We are now currently passing the peak period of earnings season and checking in on the aggregate numbers gives us a greater perspective on how companies performed in the fourth quarter. Believe it or not, the percentage of companies beating analyst results has seen considerable improvement over the past few weeks.
At the moment, about 63.5% of companies have exceeded analyst expectations. Year over year earnings growth is coming in at +5.5% from the same period a year ago. Mind you, analysts had grown severely pessimistic going into earnings season to the point where the expectation for earnings growth on a year over year basis was marginal.
The bottom line numbers have been somewhat better than topline revenues. Currently about 57% of companies are exceeding top line revenue expectations. The year over year growth rate is +1.7%. This continues to show companies have been constructive in their management. As mentioned previously, it could also indicate that the drop in oil could be helping companies beat bottom line numbers.

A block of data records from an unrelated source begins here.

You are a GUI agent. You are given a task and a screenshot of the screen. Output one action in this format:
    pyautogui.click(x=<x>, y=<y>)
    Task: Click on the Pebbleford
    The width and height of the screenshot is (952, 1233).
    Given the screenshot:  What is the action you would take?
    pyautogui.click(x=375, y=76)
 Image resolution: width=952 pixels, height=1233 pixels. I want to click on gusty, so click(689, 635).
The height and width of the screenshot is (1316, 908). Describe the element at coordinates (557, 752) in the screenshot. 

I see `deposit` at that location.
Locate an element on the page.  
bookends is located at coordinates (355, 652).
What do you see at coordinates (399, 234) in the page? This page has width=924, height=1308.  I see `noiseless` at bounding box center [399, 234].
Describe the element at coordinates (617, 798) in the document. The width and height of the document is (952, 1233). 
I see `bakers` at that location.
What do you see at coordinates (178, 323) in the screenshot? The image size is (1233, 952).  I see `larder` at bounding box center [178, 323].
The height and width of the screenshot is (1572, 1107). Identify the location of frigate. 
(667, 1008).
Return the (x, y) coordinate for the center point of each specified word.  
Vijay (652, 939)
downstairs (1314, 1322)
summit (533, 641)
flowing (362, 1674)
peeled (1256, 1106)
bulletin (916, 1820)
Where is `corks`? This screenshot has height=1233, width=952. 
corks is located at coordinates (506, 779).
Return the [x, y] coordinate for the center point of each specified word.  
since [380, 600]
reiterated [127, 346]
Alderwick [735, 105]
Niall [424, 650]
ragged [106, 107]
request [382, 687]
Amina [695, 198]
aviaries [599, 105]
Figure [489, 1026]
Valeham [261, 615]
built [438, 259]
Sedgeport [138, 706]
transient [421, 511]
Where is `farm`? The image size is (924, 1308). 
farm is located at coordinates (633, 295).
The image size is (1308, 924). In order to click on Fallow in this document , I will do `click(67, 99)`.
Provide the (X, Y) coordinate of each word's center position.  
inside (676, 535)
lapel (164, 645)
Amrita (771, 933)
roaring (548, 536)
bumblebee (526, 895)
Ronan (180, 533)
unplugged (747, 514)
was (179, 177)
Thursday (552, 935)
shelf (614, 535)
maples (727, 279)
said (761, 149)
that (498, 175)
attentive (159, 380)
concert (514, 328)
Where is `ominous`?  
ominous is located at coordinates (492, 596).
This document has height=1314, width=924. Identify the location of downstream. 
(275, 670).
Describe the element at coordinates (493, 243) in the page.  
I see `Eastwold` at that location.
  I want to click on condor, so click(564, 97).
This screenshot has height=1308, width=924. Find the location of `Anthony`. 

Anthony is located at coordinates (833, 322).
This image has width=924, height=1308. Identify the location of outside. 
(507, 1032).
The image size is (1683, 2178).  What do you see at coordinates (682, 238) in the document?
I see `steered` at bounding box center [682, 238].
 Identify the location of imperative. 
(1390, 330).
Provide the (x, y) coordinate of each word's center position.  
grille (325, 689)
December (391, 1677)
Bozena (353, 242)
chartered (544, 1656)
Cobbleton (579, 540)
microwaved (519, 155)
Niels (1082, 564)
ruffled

The biggest red flag throughout earnings season on a company specific basis, as highlighted by Bespoke Investment Group, is that the relative spread of companies raising forward guidance to lowering forward guidance has dropped to -8.6%. While a negative spread in guidance is nothing new for the bull market, this is the most negative companies have become when looking at their overall business outlook since the first quarter of 2009. While this certainly could be companies attempting to set the bar low for 2015, it certainly indicates that the current backdrop for business is not extremely favorable.